I’m really worried. With legalization of pot, will pilots be flying high?
– Mrs. Gary Weisman Baker.
Dearest Mrs. Fox News,
Are you stoned?!!!
Hopefully pilots aren’t flying low! Their zippers must be fully zipped if you get my drift. No funny business in the cockpit for your flights Mrs. GWB!
If you’re asking if pilots get stoned while flying, refer to your husband Gary’s letter response. According to this article, “there’s no “joint-to-joystick” rule” for the Transport Canada pilots. This quote alone is questionable and is yet another attempt at bad weed jokes.
One study from Down Under, did a particularly gruesome study. “Rats killed via rapid decapitation get their epididymal fat pads removed.” These scientists isolated fat from the ballsacks of decapitated rats, 2 or 7 days after THC injections! They set out to investigate whether stress increases THC and its metabolite levels after storage in fat cells. If that wasn’t gruesome enough, they finely chopped and digested the adipose tissue in a Krebs-Ringer and maintained the cells in a Petri dish. Crikey! I thought the sheep were the ones in danger.
The study also investigated the effects of food deprivation on THC and metabolite levels. Results from food-deprived, in vitro rat fat cells are difficult to translate to human studies. If your adoring dog locks you in an empty laundry room for a week, would you experience cannabis “flashbacks”? I should hope so! Or would you get all your knickers clean? Please don’t try eating Tide pods if you’re hungry. I speculate, pilots taking higher THC products would suffer the munchies and this blows the whole deprivation scenario.
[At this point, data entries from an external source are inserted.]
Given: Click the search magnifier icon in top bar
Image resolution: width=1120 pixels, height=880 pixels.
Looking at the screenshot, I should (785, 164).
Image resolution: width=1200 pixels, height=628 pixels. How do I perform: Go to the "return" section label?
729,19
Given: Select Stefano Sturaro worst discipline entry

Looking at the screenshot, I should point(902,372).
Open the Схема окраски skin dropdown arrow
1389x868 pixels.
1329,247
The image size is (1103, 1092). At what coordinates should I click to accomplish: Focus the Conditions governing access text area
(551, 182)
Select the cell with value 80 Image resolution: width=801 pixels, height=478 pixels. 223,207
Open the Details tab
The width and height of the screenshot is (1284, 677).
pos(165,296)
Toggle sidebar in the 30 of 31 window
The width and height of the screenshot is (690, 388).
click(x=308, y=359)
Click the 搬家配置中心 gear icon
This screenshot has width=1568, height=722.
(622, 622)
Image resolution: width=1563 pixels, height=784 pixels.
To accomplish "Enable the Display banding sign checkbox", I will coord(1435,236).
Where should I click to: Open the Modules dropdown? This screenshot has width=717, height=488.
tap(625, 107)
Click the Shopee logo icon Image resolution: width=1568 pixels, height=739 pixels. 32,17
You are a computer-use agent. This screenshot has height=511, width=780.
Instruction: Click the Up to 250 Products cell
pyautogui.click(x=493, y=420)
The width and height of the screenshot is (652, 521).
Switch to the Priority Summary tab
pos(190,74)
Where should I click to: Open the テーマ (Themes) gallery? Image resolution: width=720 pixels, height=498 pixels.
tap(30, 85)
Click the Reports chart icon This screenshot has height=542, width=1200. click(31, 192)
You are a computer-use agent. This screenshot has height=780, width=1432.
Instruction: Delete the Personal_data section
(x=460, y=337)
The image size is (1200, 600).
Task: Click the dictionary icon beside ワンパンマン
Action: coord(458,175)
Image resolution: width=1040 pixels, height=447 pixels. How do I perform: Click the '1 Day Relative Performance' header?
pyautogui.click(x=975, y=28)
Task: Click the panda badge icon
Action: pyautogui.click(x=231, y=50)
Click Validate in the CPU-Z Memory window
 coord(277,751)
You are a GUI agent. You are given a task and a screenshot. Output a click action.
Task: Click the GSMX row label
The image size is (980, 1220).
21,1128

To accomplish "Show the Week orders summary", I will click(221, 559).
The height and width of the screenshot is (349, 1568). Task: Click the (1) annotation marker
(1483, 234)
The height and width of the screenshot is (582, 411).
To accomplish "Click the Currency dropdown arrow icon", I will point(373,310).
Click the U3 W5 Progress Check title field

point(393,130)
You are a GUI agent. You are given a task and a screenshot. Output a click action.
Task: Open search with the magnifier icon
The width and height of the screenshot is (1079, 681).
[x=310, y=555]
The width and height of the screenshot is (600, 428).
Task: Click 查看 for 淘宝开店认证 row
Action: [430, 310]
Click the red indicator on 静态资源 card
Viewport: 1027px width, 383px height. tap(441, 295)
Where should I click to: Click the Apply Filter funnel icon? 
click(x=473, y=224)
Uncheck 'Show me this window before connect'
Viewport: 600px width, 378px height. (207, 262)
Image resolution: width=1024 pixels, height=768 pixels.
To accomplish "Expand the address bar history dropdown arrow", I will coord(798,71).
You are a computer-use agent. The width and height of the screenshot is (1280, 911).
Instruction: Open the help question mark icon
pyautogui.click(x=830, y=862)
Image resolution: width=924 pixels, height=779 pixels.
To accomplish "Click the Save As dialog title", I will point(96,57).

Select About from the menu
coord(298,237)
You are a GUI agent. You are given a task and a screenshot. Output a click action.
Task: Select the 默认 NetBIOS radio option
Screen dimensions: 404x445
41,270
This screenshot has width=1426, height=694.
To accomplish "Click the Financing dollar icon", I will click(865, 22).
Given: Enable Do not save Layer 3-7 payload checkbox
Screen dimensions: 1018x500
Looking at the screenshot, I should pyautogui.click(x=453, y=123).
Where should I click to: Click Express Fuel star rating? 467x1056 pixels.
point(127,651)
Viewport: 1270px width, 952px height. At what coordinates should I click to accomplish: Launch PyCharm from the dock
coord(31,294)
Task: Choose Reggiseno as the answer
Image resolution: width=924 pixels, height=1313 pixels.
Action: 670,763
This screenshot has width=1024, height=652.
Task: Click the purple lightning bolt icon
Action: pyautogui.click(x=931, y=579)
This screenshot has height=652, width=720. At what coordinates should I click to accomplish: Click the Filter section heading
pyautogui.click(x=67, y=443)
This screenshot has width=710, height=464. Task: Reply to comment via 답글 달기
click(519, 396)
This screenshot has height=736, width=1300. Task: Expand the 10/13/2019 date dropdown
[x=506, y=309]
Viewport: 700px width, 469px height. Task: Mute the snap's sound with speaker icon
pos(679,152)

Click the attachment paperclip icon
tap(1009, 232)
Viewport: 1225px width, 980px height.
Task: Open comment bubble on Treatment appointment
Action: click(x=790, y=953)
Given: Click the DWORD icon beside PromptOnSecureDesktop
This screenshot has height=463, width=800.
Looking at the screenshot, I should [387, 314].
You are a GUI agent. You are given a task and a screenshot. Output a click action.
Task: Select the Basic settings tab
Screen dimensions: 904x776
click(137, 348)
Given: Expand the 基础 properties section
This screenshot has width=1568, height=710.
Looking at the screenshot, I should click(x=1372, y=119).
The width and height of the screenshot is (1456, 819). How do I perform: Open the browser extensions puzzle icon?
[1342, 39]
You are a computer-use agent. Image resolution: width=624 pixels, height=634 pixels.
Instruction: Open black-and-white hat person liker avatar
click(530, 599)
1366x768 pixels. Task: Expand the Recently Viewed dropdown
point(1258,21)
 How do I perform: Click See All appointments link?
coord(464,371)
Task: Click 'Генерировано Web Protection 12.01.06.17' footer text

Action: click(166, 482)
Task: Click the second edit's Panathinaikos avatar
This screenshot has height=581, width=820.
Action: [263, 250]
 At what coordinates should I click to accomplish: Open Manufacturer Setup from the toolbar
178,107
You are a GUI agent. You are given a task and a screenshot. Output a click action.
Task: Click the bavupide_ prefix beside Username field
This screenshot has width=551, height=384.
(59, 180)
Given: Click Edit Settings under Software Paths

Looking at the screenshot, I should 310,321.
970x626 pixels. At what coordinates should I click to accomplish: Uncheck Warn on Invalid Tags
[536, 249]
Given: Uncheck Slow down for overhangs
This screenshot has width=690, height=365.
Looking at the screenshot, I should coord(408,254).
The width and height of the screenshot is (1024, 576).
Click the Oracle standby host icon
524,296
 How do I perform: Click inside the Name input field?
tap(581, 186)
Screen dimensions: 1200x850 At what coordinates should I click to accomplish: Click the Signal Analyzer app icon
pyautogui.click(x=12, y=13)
The above study is from 2009 and is speculative. Like dogs attacking the last roast, researchers publish cannabinoid science papers daily. Sometimes up to four papers a day. By these standards, the study is old.
Luckily, some Norwegians decided to test 6 daily chronic users some of whom met criteria for cannabis use disorder. They smoked equivalents of 5–30 g of hashish per week per month and some took other substances. That’s a lot of hash Mrs GWB. Doesn’t sound like pilot types but indulge me. These poor souls ran the treadmill or were withheld food for 24 hrs. — No, Mrs. GWB, this isn’t Stephen King’s “Misery” but it could be. — Ward staff collected and froze the subjects’ urine along with serum samples. Hope the night staff didn’t eat the “lemon” popsicles.
The study concluded “To summarize, neither exercise at moderate intensity for 45 min nor 24-hr food deprivation causes significant elevations in blood or urine cannabinoid levels in our six human subjects.” They list many limitations with the study.
But get this Mrs. GWB, their staffing really suffers during the study: “Because of personnel changes, recruitment to the study had to be terminated earlier than intended”. Oh, that’s too bad. Maybe it was the popsicles. Why don’t you send them some Tupperware?
In one 1979 study they determine THC accumulates in fat pads of male ball tissue! Holy Gonads! This is one good argument to hire more female pilots! Absence of ball fat may equal less possibility of “cannabis flashbacks”! Yay gender equality!
Just yanking your pearls Mrs. GWB. Kick off your kitten heels and sing a bit, it raises your endocannabinoid levels of the bliss molecule. Super nerdy, but you can speak in tongues while you’re at it. But be careful, you might get pulled over for that.
So Mrs GWB, Air Canada is intolerant of cannabis consuming pilots. They ban employees from taking cannabis on or off duty.
Katrina Ingram, COO of Cannabis At Work, posits some fair questions, “I think it’s interesting that (they’re) treating these two substances a little bit differently, and it’s probably borne out of a position of not really understanding what the implications are going to be for cannabis use.”
In conclusion Mrs GWB, don’t scare pilots with Tammy Bakker make-up when boarding the airplane. It won’t impair them from the scare, but it may delay the flight. Instead, toss them a Swanson’s for good measure.